▶ **DATASET CONTENT**
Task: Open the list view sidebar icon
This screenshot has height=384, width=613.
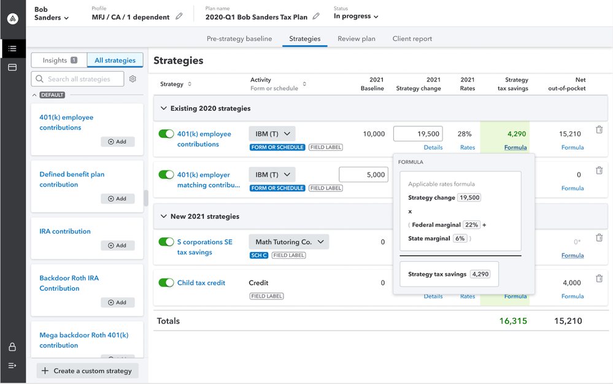Action: click(x=12, y=48)
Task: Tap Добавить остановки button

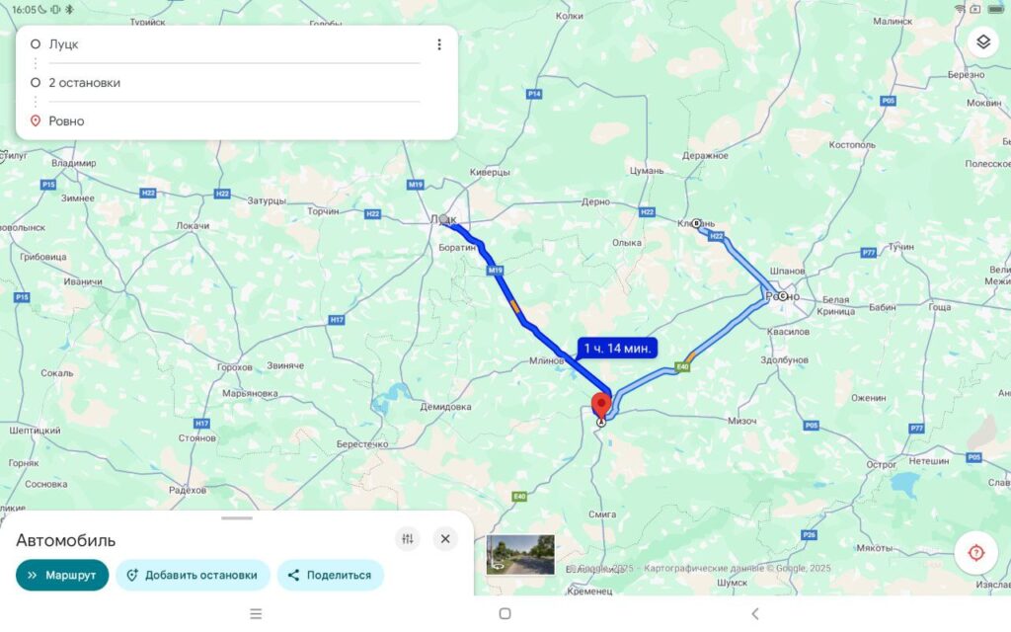Action: pyautogui.click(x=193, y=575)
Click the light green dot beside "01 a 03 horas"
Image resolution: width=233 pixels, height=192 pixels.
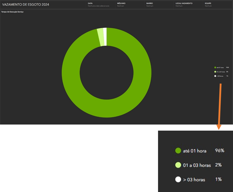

▶ **BRIEF**
Each line of the material goes into your copy unchanged, but no picture does.

▶ **COMPLETED TASK**
Task: Open the list view sidebar icon
This screenshot has height=384, width=613.
Action: click(x=12, y=48)
Task: Tap Добавить остановки button

Action: pyautogui.click(x=193, y=575)
Click the light green dot beside "01 a 03 horas"
Image resolution: width=233 pixels, height=192 pixels.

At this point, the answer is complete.